ACU’s Mobile Learning Initative has reached a proud turning point: every student on campus has an Apple device. Now is the university’s chance to take off with Mobile Learning. The problem presented by students without devices is gone.
Apple touts a massive selection of nearly 500,000 apps which make communication more efficient, free time more fun and studying for Organic Chemistry a little more bearable.
But at ACU, paper quizzes, a map in the back of a planner and a schedule only accessible on myACU still meet students in the classroom. And ACU only offers a handful of apps via Apple’s App Store.
ACU SA Vote, an app, allowed students to vote for amendments in 2010. And ACU Connected, created for the Connected Summit, provided information about speakers and schedules. However, both of these apps were made for a specific event and are now outdated.

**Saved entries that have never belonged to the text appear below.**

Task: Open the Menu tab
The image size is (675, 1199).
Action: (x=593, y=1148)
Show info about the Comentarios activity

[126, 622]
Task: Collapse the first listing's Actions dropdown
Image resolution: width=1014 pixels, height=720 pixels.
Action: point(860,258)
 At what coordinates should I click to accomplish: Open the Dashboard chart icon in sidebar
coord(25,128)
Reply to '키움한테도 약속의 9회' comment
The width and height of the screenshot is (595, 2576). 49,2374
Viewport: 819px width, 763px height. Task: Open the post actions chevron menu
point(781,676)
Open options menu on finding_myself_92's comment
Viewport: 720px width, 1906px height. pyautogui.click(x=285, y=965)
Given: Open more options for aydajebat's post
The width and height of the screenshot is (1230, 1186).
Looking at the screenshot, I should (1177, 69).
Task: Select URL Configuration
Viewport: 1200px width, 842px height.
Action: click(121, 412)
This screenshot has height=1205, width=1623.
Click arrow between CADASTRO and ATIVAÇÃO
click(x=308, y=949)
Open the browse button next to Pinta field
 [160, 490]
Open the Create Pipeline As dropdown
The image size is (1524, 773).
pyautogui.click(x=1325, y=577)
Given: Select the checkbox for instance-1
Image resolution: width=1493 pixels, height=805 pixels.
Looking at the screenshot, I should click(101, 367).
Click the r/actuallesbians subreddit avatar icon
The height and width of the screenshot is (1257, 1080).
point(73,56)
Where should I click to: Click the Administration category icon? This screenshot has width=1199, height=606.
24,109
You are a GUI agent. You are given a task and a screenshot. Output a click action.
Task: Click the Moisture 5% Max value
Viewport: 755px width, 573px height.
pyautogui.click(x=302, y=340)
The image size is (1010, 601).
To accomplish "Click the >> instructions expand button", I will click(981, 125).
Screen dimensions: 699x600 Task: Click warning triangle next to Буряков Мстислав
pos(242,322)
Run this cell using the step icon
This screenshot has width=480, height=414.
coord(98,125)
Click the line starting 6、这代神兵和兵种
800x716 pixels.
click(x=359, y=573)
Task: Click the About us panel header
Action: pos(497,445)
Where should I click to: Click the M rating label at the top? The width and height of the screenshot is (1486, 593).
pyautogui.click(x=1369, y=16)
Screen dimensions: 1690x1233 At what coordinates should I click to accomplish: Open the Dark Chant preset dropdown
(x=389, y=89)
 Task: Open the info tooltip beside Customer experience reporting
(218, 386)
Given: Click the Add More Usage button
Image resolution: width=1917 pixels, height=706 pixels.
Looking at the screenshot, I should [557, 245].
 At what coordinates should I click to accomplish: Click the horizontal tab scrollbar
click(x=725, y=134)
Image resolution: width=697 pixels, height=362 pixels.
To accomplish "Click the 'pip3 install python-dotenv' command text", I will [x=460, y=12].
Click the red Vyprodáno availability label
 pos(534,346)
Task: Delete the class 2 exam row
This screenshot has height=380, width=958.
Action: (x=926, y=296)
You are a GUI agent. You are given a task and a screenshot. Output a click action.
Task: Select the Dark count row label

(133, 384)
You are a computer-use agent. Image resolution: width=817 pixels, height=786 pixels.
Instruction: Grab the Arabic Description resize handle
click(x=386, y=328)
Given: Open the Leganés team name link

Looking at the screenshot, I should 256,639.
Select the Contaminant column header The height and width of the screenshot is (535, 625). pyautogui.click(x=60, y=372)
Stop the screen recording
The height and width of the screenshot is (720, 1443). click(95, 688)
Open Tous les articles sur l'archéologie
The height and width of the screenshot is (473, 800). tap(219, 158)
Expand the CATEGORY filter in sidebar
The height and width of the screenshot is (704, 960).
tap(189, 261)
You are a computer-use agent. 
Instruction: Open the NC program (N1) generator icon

ACU MindWire, which allows professors to publish study materials for students, is rarely used and hasn’t been updated since 2009.
For a university that so heavily promotes mobile learning, we have created little programming to allow these devices to better our education. While myACU is mobile friendly, ACU still lacks an application to bring a range of university information together in a convenient form.
Stanford’s campus app, iStanford, does many of the things that would be nice in an ACU app. Students can browse and enroll in courses, view athletic news, schedules and scores, access a campus directory, check their student account, follow local events, search an interactive map and even find books in the library, all in one app.
While we look forward to (hopefully) seeing all this in an app we propose a smaller-scale, ACU-specific app: the ChapApp. The ChapApp would provide students with their Chapel credit status at their fingertips and send notifications when the student is on the verge of Chapel probation. The content of Mark Lewis’ weekly Chapel email would be as easily accessible on Friday as it is on Monday – no digging through email inboxes necessary.
It can be hard to get a good idea of what Small Group Chapels are available each semester. The ChapApp would make a complete list readily available and easily updated.
Chapel Forums add great variety to the Chapel experience, but they tend to sneak up at odd afternoon or evening hours. A push notification from the app would remind students of added Chapel opportunities.
A large-scale ACU specific app that isn’t a bookmarked website would make checking grades simple and keeping track of classes and assignments effortless. An application could make our time in and out of the classroom more productive and beneficial, but a great place to start is with an app for Chapel.
Apps for ACU are the key to the success of ACU’s vision of mobile learning. Putting the device in the students’ hands is not enough. ACU needs to take the initiative and create the apps students need.